8 Eylül 1922’de Yunan işgalinden kurtarılan Manisa, bugün 103. kurtuluş yıl dönümünü gururla kutluyor. Yaklaşık üç yıl süren işgalin ardından düşmanın İzmir’e kaçarken şehri ateşe verdiği, büyük bir kültürel mirasın kaybedildiği Manisa, Cumhuriyet dönemiyle birlikte yeniden imar edildi.
1923’te Saruhan adıyla vilayet olan şehir, 1927 yılında yeniden Manisa adını aldı. Bugün hem tarım hem sanayi hem de ticarette Türkiye’nin önde gelen illeri arasında yer alıyor.
7,6 milyar dolarlık ihracat
2024 yılı dış ticaret verilerine göre Manisa, 7 milyar 675 milyon 453 bin dolarlık ihracat gerçekleştirdi. Yaklaşık 1 milyon 475 bin 353 nüfusuyla, ülke ekonomisine büyük katkı sunan şehir, lojistik avantajları, sanayi gücü ve tarımsal üretim kapasitesiyle öne çıkıyor.
3 bin 500 yıllık tarihi mirasa sahip
Hititlerden Lidyalılara, Romalılardan Bizans’a kadar pek çok medeniyete ev sahipliği yapan Manisa, 3 bin 500 yıllık tarihi boyunca dünya ticaretine yön verdi.

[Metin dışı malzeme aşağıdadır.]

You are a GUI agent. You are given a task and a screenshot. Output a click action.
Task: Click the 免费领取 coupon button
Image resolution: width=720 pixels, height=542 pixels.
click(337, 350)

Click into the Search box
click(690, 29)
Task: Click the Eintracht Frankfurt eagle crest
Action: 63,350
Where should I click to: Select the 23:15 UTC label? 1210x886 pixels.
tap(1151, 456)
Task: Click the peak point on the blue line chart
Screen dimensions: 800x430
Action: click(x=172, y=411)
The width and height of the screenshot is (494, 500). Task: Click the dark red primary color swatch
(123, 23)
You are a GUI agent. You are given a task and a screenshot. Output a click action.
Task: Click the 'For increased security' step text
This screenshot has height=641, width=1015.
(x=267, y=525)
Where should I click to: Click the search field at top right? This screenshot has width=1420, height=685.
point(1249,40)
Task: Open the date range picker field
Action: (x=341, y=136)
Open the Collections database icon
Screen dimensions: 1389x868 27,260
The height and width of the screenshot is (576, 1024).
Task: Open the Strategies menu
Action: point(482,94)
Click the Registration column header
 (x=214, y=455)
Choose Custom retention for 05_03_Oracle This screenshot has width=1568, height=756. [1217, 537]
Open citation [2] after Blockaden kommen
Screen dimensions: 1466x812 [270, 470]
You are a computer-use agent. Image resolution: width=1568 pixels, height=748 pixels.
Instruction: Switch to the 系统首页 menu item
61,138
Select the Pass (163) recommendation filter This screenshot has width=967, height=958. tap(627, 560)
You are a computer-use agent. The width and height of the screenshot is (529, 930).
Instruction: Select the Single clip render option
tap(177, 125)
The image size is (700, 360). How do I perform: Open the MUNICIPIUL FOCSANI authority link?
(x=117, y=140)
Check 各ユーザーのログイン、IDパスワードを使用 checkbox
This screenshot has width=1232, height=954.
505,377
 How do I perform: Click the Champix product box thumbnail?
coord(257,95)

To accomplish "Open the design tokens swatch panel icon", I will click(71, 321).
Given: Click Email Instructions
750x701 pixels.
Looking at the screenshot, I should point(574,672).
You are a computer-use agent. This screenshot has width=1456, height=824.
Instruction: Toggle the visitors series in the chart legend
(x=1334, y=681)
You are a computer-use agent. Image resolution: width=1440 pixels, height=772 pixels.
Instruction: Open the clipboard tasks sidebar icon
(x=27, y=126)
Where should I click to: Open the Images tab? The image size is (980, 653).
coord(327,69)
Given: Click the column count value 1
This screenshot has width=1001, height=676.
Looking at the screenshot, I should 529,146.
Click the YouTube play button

Kybele Kaya Anıtı ve Lidyalıların başkenti Sardes, kentin köklü geçmişini yansıtıyor. Kral Yolu üzerinde yer almasıyla Manisa, tarihin en önemli ticaret ağlarından birine ev sahipliği yaptı. Manisa bunlarla beraber Roma döneminde tarım ve ticaretin merkezi olurken, Bizans döneminde darphane ve hazinesiyle öne çıktı. Ayrıca İncil’de adı geçen 7 kiliseden 3’ü de Manisa’da bulunuyor.
Osmanlı’dan Cumhuriyet’e kültür merkezi
Osmanlı döneminde Fatih Sultan Mehmet ve Kanuni Sultan Süleyman gibi padişahların şehzadelik yaptığı Manisa, önemli bir kültür ve siyaset merkeziydi.
Hafsa Sultan için yaptırılan Sultan Camii’nden saçılan ve 41 çeşit baharattan oluşan Mesir Macunu, bugün hâlâ kentin simgelerinden biri olarak öne çıkıyor. Yeni Han, Ulu Camii, Kurşunlu Han ve Muradiye Camii Osmanlı mimarisinin izlerini taşıyor. Osmanlı döneminde saraylara kumaş, donanmaya yelken sağlayan 600 yıllık Manisa Bezi üretimi bugün de devam ediyor.
Doğal güzellikler ve simgeler
Manisa, sadece tarihiyle değil, doğal güzellikleriyle de dikkat çekiyor. Spil Dağı Milli Parkı, mitolojik öykülere konu olmuş yapısıyla doğa tutkunları için vazgeçilmez bir atmosfer oluşturuyor. Dağın eteklerinde yetişen Manisa Lalesi ise şehrin sembollerinden birine dönüşmüştür.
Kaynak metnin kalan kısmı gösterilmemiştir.